The U.S. Department of Labor announced that it will further delay the full enforcement of fiduciary rules pertaining to rollover and retirement plan advice.

The rules, called Prohibited Transaction Exemption (PTE) 2020-02, were set to go into effect on Dec. 20 after being previously delayed, but industry groups had been pressing the government agency to postpone full enforcement further because they claim they are having difficulties putting systems in place to meet all the rule requirements.

The U.S. Department of Labor announced that it will start enforcing the rule on Feb. 1 for investment advice fiduciaries “who are working diligently and in good faith to comply with DOL’s impartial conduct standards.”

In addition, the agency said it delay enforcing the standards’ documentation and disclosure requirements for rollover advice until June 30.

The rule stipulates that investment advice fiduciaries who rely on any of the rule’s exemptions must be able to demonstrate that the rollover advice they render to retirement plan and IRA customers is in the customers’ best interest if the advisors want to receive compensation that would otherwise be prohibited, including commissions, 12b-1 fees, revenue sharing and markups and markdowns in certain principal transactions.

“The department is convinced that this temporary and limited enforcement relief is appropriate and in the interest of plans, plan fiduciaries, plan participants and beneficiaries, IRAs and IRA owners,” G. Christopher Cosby, acting director of the Office of Exemption Determinations at the Employee Benefits Security Administration, said in a new bulletin.   

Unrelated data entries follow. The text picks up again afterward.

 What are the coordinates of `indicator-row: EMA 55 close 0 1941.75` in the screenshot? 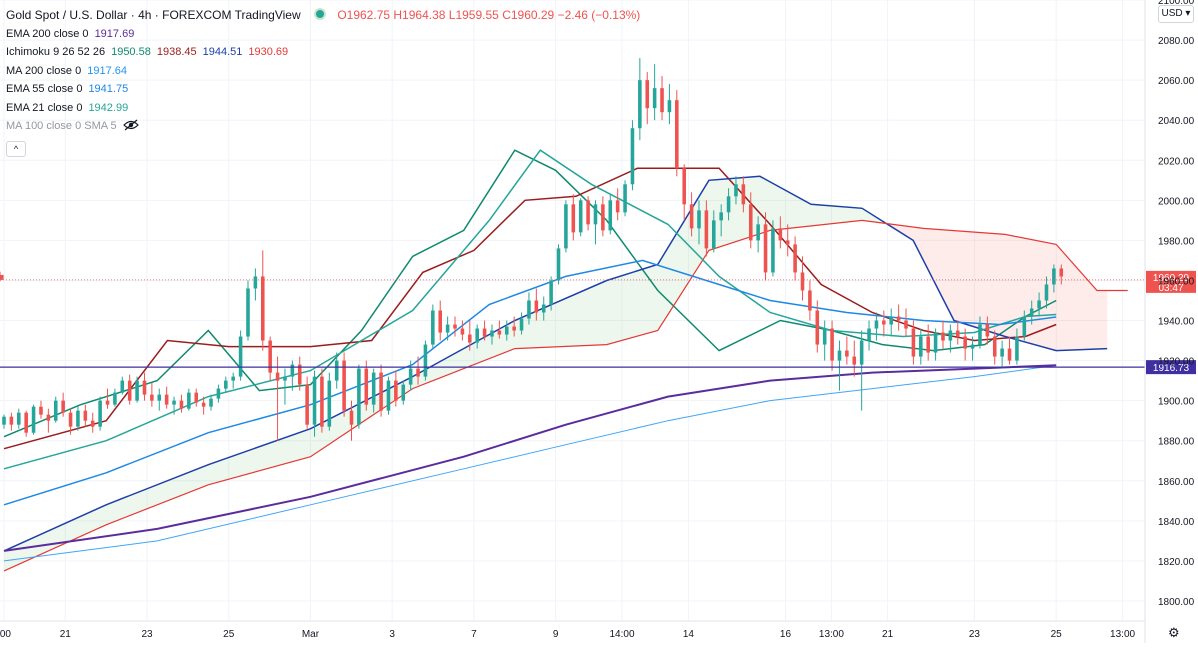 It's located at (323, 90).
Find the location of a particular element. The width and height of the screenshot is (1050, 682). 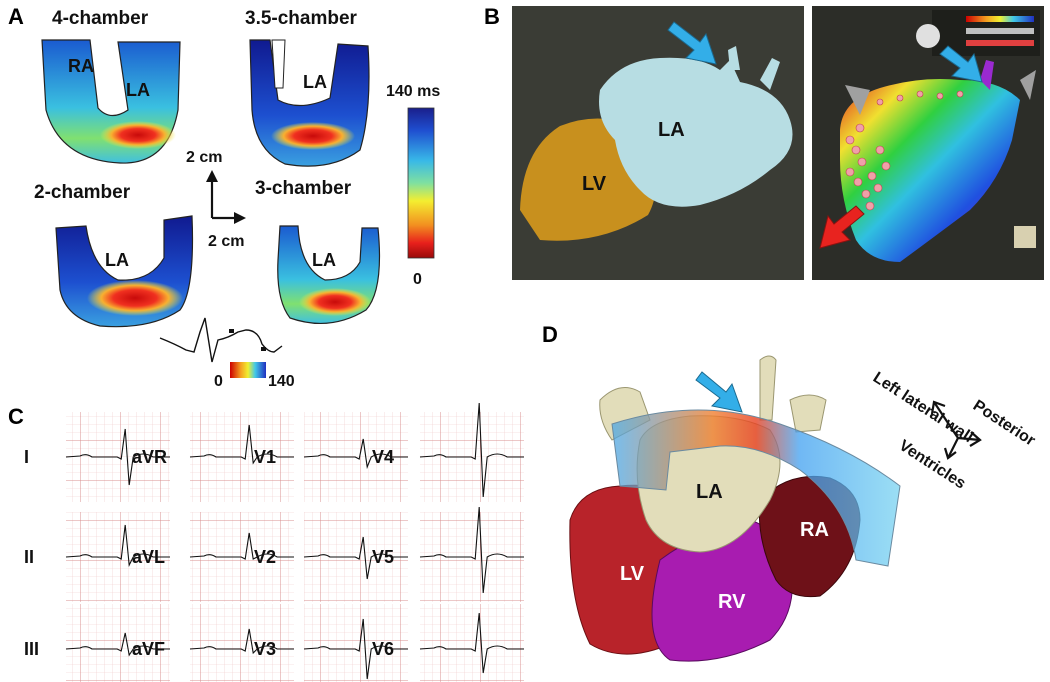

ecg-trace-ii is located at coordinates (118, 546).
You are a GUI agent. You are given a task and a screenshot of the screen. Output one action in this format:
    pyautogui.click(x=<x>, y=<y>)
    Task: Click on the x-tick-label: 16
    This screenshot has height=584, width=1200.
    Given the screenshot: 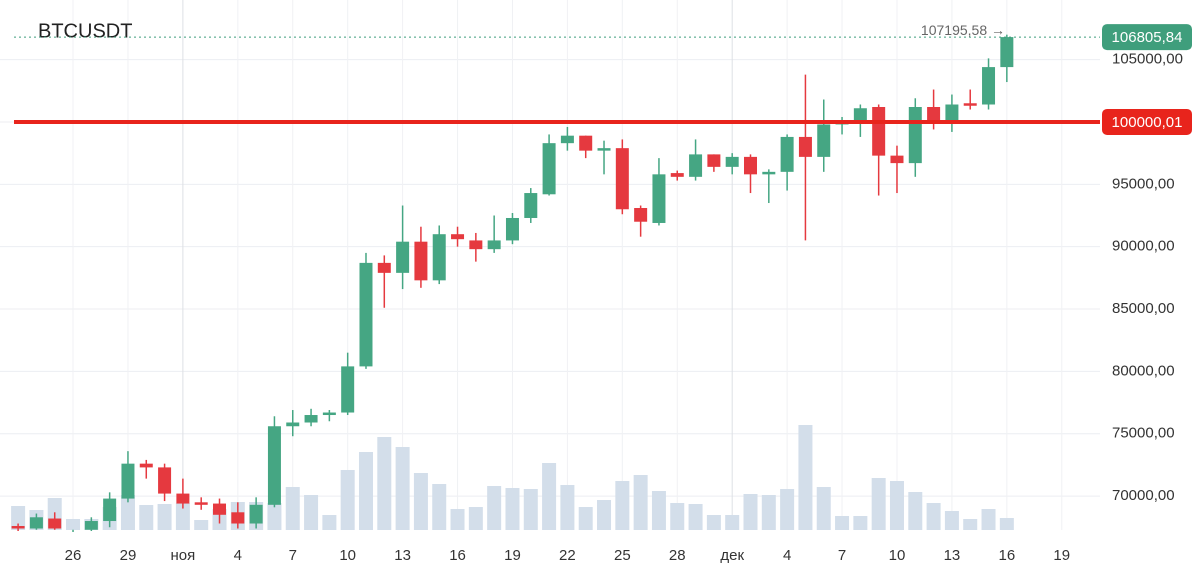 What is the action you would take?
    pyautogui.click(x=1006, y=556)
    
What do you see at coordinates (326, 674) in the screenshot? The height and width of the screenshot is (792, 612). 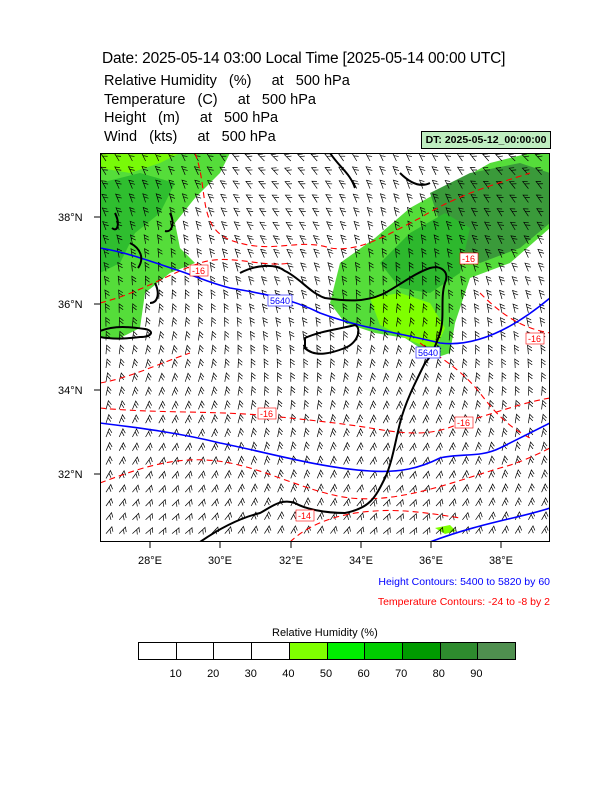 I see `colorbar-label: 50` at bounding box center [326, 674].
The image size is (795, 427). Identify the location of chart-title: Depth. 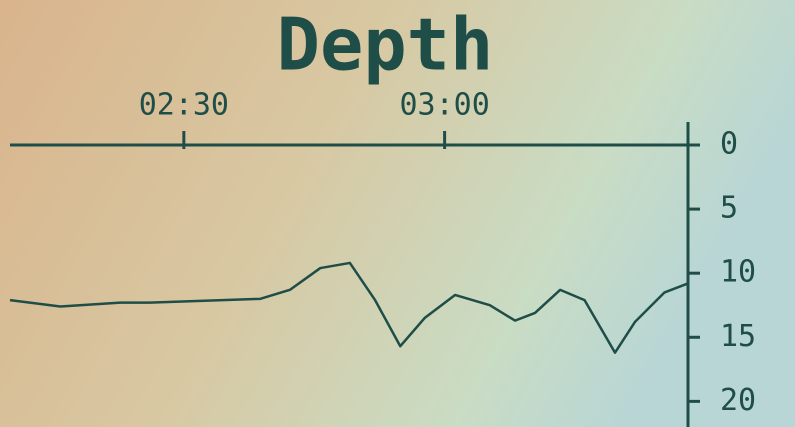
(386, 45).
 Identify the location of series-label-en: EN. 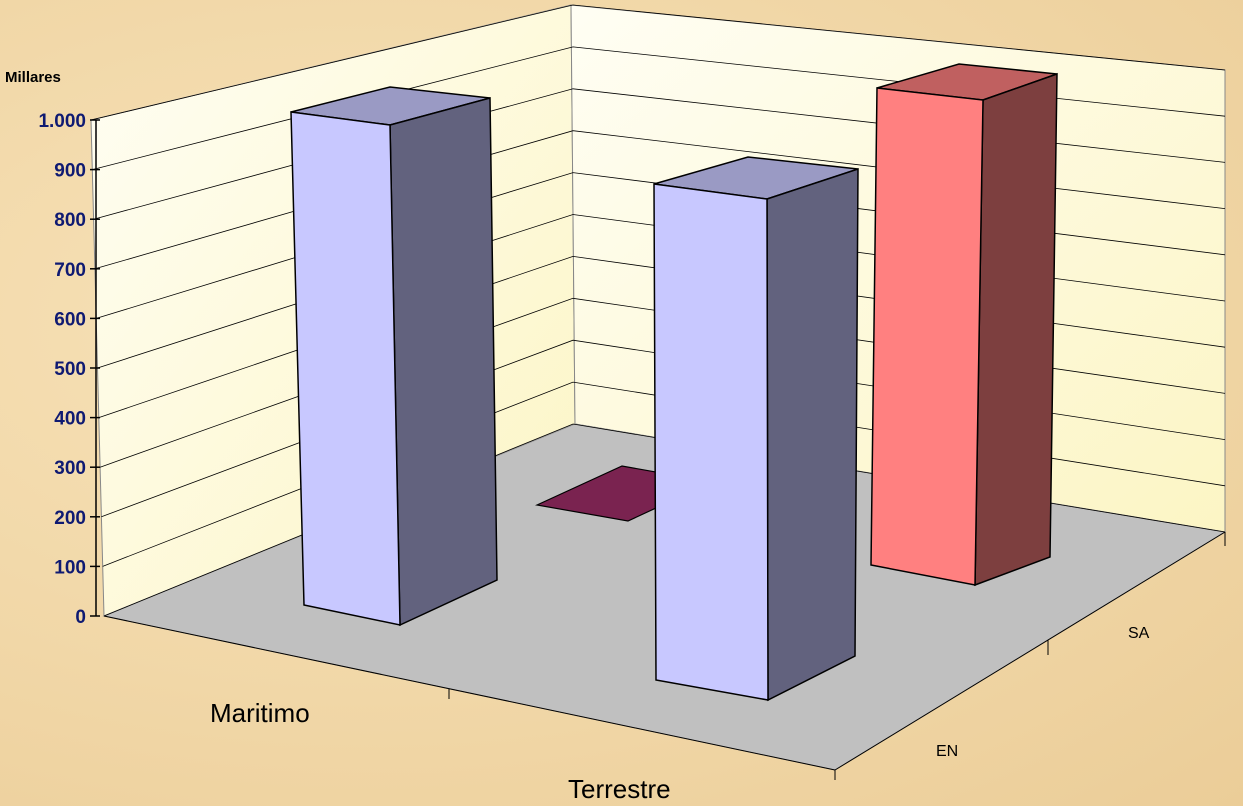
(947, 752).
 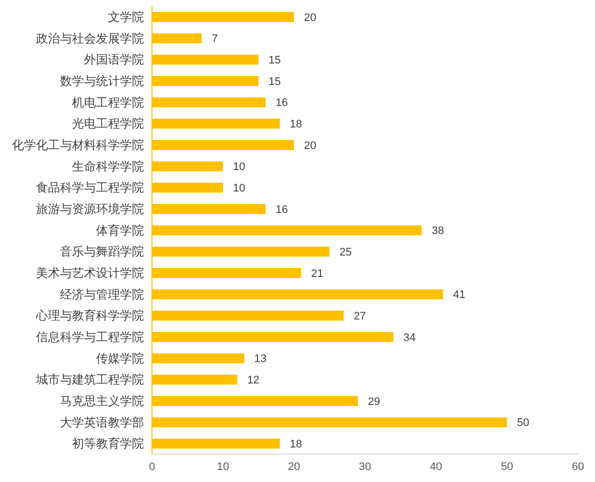 What do you see at coordinates (410, 338) in the screenshot?
I see `data-label: 34` at bounding box center [410, 338].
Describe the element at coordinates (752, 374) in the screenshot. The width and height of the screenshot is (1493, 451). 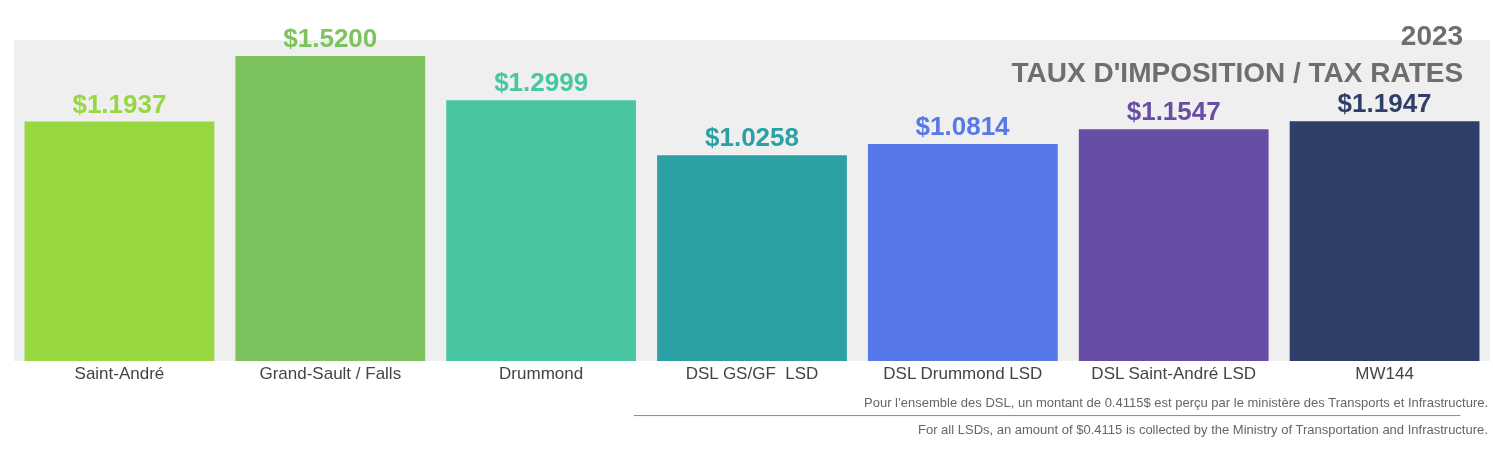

“This transition relief, while less than DOL should have provided given the expected proposal of revised rules in the very near term, is welcome and will be helpful to permit the conversion in compliance systems from the temporary enforcement policy to PTE 2020-02 on a sensible business date,” Carol T. McClarnon, a partner with the law firm of Eversheds Sutherland, said in a client legal alert.

McClarnon also said the DOL delays would reduce the cost and potential confusion created by the fiduciary acknowledgement and other disclosures required by PTE 2020-02, which now can be coordinated and transmitted with cyclical communications and disclosures sent in the ordinary course in January.

Enforcement delays will also “provide more time for vendors to perfect, and investment advisors to install, reliable solutions for obtaining and processing the comparative cost information and other documentation DOL requires … for rollover advice,” McClarnon added.